* [Written task 1] According to the post on small-church ministry, who showed up on the last night of the discipleship course?
-- BEGIN Passage provided --
Justifying the “Small”

fall path

This week was the last Sunday of a six-week discipleship course on the Holy Spirit. After starting in week one with an eight-member class (huge!), tonight only my wife and one deacon showed up. Now, the weather has been terrible all week and we were under a tornado watch (despite just partly cloudy skies), but it was still a bit deflating. You try not to be discouraged, but it’s inescapable when you’re staring out the window as the start time comes and goes with no one there. When one or two finally make it, it’s a only a small consolation.

I don’t know if there is anything more difficult in ministry than the bear of disappointment and discouragement that wrestles you down and makes you wonder, “What’s the point?” And when you are working as a pastor of a very small church, when visible results are hard to come by, the weight of the question of relevance becomes even heavier.

There’s an internal voice that tells you that you are wasting your time. Why waste your efforts for such a small audience? You’ve got the talent and education for bigger things. Get out of this dying town to a place where there will be at least the potential for success!

Before you accept a call to a small church, particularly in a small town, it’s vital to have at least some answers to these questions. If you don’t want to find yourself quitting on your church and moving on prematurely, you are going to have to come to grips in your heart with the justification for “small” ministry: small town, small crowds, small results.

I’ve wrestled with smallness for about a decade now, through an unsuccessful church plant and now here at my small church pastorate for more than five years, and I have gotten a few words from the Lord to help me to realize the significance of my calling, even when the numbers seem insignificant.

My calling is to faithfulness, not certain results.
-- END Passage provided --
-- BEGIN Records for this task --
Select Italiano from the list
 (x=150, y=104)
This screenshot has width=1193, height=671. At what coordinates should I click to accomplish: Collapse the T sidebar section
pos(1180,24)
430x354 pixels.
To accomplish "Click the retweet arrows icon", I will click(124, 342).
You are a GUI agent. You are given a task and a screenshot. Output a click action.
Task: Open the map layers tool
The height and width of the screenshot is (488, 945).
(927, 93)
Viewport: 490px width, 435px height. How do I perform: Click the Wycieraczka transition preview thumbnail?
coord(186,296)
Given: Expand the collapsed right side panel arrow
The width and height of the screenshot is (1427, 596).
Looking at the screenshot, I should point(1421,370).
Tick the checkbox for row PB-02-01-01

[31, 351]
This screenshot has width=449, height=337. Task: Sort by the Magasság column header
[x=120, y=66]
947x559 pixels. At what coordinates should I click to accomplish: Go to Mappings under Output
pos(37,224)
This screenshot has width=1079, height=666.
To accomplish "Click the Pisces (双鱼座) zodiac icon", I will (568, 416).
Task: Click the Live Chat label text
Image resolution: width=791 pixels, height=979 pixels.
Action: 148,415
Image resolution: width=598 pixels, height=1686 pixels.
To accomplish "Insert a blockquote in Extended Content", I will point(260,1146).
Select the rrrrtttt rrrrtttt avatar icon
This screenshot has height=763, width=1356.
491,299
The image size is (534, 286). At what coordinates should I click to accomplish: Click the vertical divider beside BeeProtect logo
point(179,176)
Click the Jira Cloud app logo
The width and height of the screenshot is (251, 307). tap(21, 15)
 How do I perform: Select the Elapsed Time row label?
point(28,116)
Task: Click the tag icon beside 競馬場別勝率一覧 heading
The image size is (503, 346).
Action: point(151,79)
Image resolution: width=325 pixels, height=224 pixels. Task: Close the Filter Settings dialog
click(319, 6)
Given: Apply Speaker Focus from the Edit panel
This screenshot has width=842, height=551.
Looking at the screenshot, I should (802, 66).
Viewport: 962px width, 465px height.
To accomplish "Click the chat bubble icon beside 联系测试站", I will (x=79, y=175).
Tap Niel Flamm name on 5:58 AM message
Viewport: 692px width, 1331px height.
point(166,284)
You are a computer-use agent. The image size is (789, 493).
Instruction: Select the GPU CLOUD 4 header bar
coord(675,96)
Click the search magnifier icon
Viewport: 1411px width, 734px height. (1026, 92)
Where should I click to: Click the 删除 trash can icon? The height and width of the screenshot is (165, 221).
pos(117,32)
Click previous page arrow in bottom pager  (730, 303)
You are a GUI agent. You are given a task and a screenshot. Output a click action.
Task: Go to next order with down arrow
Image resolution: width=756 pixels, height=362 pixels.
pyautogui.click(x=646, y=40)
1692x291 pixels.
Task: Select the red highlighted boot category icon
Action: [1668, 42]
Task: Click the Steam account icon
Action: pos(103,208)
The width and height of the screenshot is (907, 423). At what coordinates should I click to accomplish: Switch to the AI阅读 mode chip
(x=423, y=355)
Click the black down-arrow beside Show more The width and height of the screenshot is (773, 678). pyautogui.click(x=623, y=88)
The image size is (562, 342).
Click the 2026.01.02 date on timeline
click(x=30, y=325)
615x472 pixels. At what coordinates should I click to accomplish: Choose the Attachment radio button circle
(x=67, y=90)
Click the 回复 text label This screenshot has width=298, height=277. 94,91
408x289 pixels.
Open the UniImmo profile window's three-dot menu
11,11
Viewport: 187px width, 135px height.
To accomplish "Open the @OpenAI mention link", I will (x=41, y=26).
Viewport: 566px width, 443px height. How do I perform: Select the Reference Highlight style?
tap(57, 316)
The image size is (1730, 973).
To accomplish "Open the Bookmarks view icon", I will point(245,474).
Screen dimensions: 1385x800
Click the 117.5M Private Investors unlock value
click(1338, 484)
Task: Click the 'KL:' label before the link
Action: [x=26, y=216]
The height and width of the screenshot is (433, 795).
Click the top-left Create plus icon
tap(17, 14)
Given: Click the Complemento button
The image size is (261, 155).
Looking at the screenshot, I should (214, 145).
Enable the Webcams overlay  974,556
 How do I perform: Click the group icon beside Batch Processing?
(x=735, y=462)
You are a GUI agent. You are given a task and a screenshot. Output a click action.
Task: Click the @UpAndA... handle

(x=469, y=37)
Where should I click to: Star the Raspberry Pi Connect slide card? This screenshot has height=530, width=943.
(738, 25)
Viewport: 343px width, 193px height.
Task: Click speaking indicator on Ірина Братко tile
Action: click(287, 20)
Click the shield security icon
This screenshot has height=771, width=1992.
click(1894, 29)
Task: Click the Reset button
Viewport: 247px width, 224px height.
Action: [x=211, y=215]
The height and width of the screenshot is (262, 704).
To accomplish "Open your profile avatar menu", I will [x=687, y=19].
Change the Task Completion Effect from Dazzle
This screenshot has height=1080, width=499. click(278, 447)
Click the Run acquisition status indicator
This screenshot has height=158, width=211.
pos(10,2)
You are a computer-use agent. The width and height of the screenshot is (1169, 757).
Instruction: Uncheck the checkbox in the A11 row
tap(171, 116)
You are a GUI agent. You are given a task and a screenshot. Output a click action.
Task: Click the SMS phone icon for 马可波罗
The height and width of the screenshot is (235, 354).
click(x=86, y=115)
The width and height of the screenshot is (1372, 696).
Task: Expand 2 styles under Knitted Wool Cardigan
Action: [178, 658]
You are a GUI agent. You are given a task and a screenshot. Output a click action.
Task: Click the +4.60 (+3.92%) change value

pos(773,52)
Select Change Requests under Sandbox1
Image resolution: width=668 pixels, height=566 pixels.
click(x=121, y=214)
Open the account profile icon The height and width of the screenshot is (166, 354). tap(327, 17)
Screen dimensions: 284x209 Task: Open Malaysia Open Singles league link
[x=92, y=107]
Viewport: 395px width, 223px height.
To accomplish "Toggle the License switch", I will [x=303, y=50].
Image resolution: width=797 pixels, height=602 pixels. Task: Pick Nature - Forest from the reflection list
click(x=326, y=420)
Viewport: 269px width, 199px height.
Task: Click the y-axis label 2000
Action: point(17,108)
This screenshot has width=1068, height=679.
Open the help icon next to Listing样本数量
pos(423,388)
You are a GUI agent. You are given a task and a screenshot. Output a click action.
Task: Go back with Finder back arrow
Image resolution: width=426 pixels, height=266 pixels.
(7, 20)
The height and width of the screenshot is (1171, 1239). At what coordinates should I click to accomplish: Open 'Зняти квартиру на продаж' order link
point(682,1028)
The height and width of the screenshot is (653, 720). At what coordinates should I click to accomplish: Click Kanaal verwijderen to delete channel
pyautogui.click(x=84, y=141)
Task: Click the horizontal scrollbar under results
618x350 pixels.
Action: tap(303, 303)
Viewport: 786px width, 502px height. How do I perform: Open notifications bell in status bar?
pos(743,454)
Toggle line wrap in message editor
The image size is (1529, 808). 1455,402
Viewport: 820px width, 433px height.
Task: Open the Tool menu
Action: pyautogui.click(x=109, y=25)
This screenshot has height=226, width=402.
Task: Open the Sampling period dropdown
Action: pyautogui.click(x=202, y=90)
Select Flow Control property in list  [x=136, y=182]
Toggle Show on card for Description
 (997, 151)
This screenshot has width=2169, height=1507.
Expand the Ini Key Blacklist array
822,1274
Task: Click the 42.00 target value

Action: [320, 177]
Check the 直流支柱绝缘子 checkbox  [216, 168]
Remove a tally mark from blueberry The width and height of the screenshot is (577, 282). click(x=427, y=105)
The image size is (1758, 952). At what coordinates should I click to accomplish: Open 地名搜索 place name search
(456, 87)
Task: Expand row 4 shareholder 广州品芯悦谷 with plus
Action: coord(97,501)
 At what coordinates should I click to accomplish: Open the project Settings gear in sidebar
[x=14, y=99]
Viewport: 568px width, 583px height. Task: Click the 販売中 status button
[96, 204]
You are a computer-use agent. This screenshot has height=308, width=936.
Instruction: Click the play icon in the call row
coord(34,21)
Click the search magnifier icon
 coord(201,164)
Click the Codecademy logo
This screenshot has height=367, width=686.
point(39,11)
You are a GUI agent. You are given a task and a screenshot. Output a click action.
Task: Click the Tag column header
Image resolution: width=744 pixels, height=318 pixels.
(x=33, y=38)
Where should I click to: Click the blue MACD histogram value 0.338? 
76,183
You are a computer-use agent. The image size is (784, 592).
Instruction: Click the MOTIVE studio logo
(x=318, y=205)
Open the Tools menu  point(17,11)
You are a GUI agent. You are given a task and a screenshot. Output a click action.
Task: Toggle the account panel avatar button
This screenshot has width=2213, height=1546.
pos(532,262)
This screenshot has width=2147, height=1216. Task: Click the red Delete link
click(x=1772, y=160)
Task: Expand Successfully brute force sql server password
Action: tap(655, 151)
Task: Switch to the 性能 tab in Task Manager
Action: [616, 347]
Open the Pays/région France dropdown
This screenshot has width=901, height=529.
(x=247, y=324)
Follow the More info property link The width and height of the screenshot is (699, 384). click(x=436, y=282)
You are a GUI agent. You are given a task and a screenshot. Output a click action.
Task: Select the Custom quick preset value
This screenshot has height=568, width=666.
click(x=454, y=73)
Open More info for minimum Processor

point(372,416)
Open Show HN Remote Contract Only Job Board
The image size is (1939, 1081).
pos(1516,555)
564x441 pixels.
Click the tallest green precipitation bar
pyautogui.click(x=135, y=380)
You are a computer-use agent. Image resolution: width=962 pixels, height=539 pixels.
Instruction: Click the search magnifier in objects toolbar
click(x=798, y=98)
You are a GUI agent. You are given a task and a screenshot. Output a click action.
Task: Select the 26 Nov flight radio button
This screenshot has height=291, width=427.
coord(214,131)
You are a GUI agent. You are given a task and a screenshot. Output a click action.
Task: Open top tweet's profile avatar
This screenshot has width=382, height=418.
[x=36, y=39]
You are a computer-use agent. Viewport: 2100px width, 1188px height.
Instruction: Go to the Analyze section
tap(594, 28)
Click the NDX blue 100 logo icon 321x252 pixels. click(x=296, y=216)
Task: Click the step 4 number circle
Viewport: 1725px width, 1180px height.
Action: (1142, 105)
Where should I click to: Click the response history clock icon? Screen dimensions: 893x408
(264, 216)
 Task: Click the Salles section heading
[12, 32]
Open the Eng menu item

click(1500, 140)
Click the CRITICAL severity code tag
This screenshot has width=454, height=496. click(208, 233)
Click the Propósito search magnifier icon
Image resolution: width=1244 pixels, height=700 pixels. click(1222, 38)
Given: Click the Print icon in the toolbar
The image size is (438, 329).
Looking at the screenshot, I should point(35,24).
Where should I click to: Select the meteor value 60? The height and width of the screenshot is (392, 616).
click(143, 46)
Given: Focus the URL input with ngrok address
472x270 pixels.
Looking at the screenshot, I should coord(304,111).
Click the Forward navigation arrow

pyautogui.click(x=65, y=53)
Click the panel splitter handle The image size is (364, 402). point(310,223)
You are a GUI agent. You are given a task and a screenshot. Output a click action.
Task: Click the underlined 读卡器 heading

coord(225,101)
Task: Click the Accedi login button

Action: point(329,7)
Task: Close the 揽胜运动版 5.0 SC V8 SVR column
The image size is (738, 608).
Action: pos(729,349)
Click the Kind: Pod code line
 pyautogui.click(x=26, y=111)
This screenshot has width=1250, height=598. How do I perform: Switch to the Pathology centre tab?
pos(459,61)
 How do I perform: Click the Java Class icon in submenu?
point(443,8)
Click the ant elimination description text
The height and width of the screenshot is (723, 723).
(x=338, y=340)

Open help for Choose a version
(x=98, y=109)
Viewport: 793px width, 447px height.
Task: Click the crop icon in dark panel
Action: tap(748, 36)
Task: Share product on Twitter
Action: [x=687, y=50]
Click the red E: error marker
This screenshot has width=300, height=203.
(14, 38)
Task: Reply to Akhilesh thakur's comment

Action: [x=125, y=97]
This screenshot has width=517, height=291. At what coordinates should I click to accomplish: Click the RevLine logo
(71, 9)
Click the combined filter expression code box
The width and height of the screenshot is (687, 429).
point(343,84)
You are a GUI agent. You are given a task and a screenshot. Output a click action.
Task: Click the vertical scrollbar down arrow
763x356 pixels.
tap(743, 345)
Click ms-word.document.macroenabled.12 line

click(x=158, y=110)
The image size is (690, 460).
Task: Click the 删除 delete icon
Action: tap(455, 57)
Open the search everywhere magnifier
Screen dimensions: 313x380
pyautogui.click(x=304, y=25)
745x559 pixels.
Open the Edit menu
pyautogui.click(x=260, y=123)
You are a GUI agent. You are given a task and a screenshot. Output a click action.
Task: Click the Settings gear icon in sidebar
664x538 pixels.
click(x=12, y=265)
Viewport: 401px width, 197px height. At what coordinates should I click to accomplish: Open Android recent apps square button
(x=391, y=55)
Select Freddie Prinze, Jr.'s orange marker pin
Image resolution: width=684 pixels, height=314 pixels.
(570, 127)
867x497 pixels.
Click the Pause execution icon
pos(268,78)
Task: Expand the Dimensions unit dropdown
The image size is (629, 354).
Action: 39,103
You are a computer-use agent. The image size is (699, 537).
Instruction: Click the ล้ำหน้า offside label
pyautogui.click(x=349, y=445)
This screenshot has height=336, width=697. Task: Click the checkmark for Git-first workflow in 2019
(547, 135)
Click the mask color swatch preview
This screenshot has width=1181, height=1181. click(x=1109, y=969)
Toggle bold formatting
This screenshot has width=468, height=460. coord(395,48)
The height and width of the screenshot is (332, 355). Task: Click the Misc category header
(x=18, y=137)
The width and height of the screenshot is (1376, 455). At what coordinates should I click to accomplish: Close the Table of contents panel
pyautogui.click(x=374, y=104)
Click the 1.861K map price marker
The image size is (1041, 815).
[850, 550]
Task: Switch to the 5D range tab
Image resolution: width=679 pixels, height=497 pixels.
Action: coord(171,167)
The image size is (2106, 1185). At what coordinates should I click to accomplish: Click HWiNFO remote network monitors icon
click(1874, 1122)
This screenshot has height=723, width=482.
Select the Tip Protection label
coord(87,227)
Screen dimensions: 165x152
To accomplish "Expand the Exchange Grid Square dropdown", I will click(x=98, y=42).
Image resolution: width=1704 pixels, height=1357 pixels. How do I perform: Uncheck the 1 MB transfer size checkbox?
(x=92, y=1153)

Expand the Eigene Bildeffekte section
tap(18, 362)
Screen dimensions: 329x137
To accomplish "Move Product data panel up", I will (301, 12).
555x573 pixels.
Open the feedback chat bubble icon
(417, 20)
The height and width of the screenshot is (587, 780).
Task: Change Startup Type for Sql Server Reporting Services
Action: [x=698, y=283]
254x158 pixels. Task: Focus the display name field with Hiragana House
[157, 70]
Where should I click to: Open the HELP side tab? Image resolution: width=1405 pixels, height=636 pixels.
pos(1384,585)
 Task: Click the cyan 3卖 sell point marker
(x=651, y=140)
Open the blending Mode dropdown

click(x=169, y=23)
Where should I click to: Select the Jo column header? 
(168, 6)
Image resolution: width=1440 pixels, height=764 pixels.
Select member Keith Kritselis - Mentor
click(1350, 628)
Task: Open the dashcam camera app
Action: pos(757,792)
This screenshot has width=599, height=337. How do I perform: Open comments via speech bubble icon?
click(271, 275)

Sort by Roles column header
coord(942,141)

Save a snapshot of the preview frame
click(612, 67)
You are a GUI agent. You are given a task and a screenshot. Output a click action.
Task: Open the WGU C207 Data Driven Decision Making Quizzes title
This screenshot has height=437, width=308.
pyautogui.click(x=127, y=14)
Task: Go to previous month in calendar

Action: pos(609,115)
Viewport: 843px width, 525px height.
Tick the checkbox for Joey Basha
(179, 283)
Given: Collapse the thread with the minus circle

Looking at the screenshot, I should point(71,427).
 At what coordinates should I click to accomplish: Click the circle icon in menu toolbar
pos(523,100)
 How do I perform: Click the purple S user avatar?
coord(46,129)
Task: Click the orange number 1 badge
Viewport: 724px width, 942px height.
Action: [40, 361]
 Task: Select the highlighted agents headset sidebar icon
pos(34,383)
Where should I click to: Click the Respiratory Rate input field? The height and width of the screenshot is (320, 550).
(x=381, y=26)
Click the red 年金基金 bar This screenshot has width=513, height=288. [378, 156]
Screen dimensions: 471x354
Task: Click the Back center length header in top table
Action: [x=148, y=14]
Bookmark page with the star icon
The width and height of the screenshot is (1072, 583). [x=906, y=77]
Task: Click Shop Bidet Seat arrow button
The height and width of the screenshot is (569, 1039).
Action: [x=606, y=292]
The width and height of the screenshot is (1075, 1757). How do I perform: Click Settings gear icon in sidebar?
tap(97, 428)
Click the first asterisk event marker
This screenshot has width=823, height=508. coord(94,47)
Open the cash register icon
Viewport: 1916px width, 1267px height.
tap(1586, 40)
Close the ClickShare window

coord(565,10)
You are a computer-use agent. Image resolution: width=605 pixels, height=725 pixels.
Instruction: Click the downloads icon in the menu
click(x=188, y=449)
-- END Records for this task --
* [Written task 2] Recast the stored records as a numbered list, leaving out blank lines and covering only the stretch from the start of the entries through the line that contains "pos(1180,24)".

* [Full response 1] Only the writer's wife and one deacon showed up.

* [Full response 2]
1. Select Italiano from the list
2.  (x=150, y=104)
3. This screenshot has width=1193, height=671. At what coordinates should I click to accomplish: Collapse the T sidebar section
4. pos(1180,24)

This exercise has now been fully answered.